Hamlet is definitely presented from the point of view of Prince Hamlet, and we will him well and hope he succeeds in getting revenge. On the other hand, we know that Hamlet is in the star of a tragedy by  Shakespeare, so we know if he follows the course he wants to follow and we want him to follow because we like him and see things from his point of view — well, we know that if he proceeds as he wishes he'll end up featured among the litter of bodies that will end the play.

Also, Hamlet, viewed objectively — especially if you were a normal theatre-goer and hadn't read the script — Hamlet viewed objectively as the play moves along is a bit of a puritanical putz. He's also an intellectual who isn't thinking well. "To be or not to be" is always the question if Albert Camus is right, and Hamlet answers it every time he gets out of bed in the morning rather than turning his face to the wall, giving up, and dying. Or stabbing himself, or whatever. The Question, Hamlet, is whether or not to kill the king, and ethically it is a damn interesting question and should be on the minds of an audience in a Christian monarchy.

Kill the king, Hamlet, or don't. In either event shut up about it; you're annoying people — except that the poetry is really good. More important than annoying people, Hamlet is also killing people one way or another, and in the case of two of his friends he kills on the basis of partial evidence judged with prejudice. For a 30-year-old advanced student at the prestigious Wittenberg U, Hamlet commits some major intellectual, and ethical, errors.

Well, and so forth. It was a pretty good essay on teaching the play: looking at Hamlet in terms of theatre and ethics and the conditions of physical production — and not as "a long poem with speaking parts," as often done, and definitely not as an object of veneration. It was an approach that could spark class discussion.

And the essay was accepted, and I awaited the volume to come out and get reviewed and pretty much guarantee I'd get promoted.

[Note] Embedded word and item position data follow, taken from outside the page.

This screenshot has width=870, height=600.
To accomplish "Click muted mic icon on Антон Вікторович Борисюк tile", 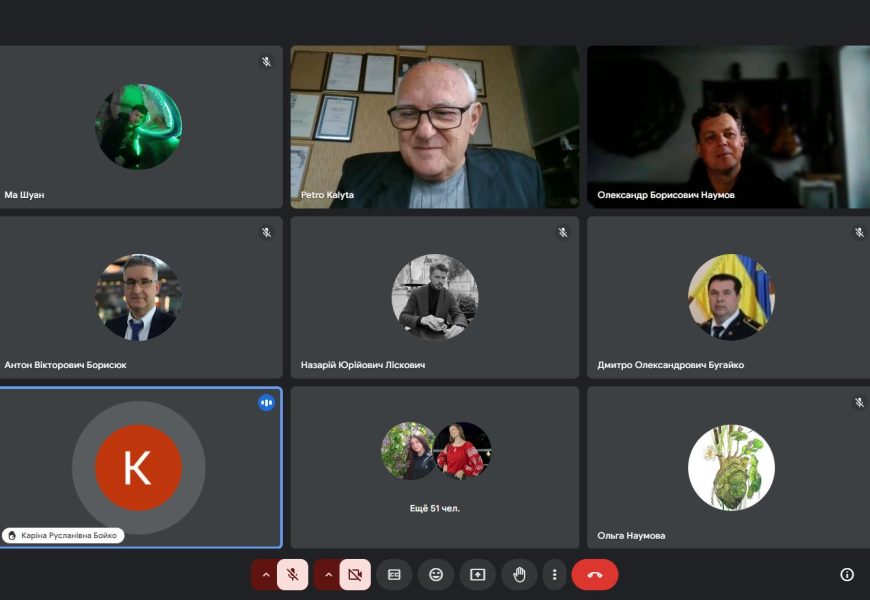I will 267,233.
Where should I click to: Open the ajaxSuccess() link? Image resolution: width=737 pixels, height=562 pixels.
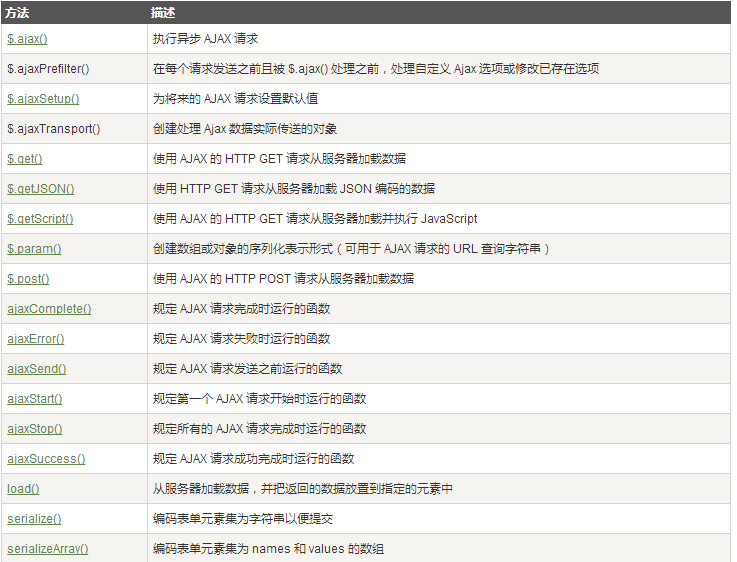point(46,459)
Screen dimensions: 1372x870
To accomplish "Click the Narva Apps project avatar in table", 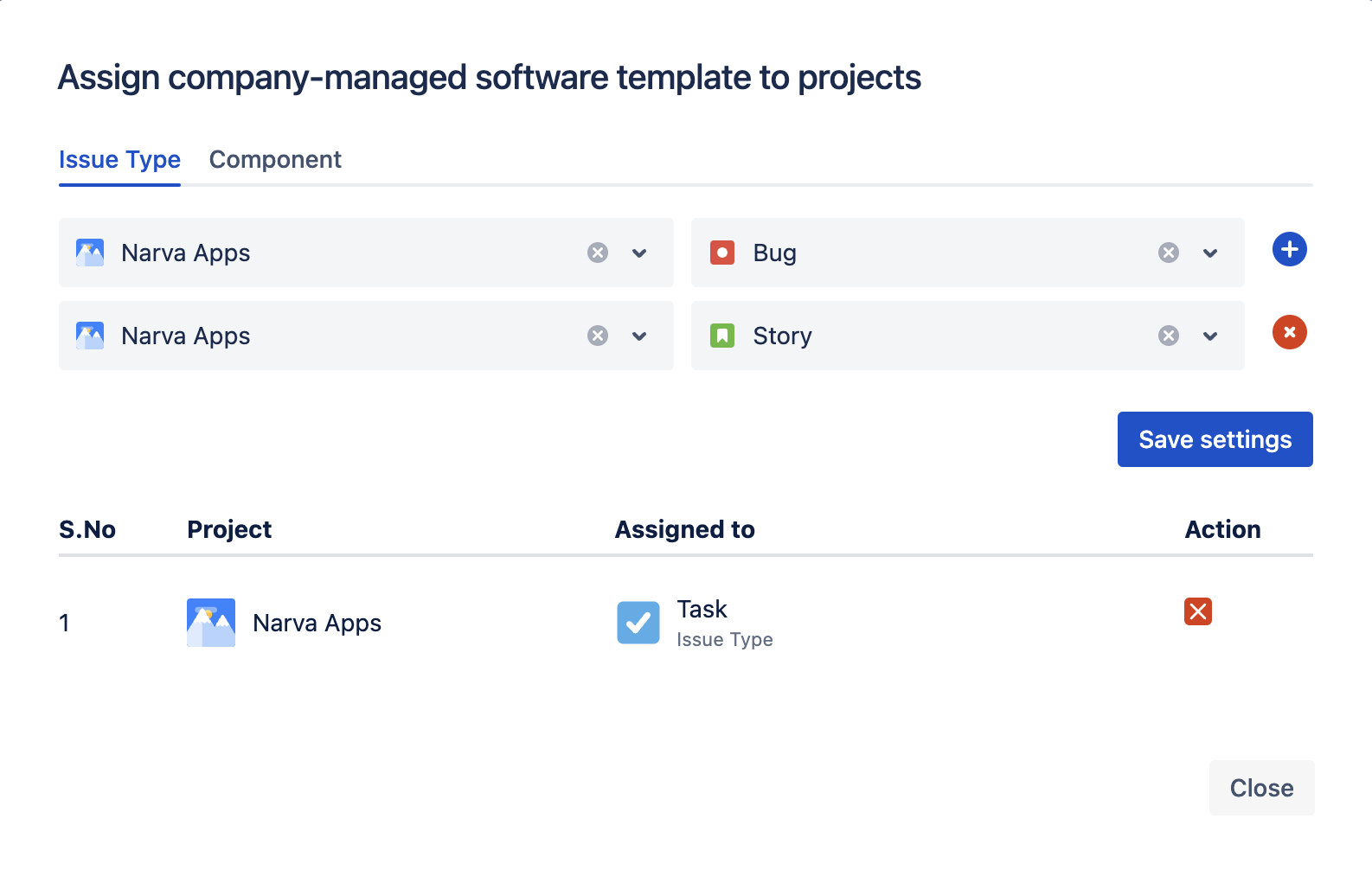I will (210, 623).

Then the volume didn't come out as scheduled, and I didn't hear from the editors. And then it still didn't come out and still didn't, and I still heard nothing.

And then I was told very casually that the Teaching Hamlet volume hadn't come out because it would not come out. The MLA radical caucus had won the election at the last convention, and they cancelled the volume of old-fart essays and commissioned a volume more up to date.
Could they publish two volumes, for an interesting debate on a really wide range of approaches to Hamlet and literature more generally? Well, maybe, but it would be expensive, and, more important, the old approaches were imperialist, Eurocentric, sexist, (etc.), and wrong.

My Hamlet essay never did get published, and I soon completed my exit from Shakespeare scholarship and criticism into the brave new field of Science Fiction and Fantasy (and horror and eutopia and dystopia) — with an increasing interest in movies. And eventually I became a full professor, served out my thirty-five years and retired to a decent climate and work "on spec" in the movie industry.


Miami University in Oxford, OH, is fairly conservative — it's in John Boehner's Congressional District — and I was sufficiently unconservative to work with the group trying to organize a union. I would get my due from Miami, and for the most part did get my due,  but with delays. That's how the game is played, and that was okay with me. Having my Hamlet essay cancelled, though, was annoying. I should not take it personally, but I do: as an unfriendly gesture from my colleagues to my Left.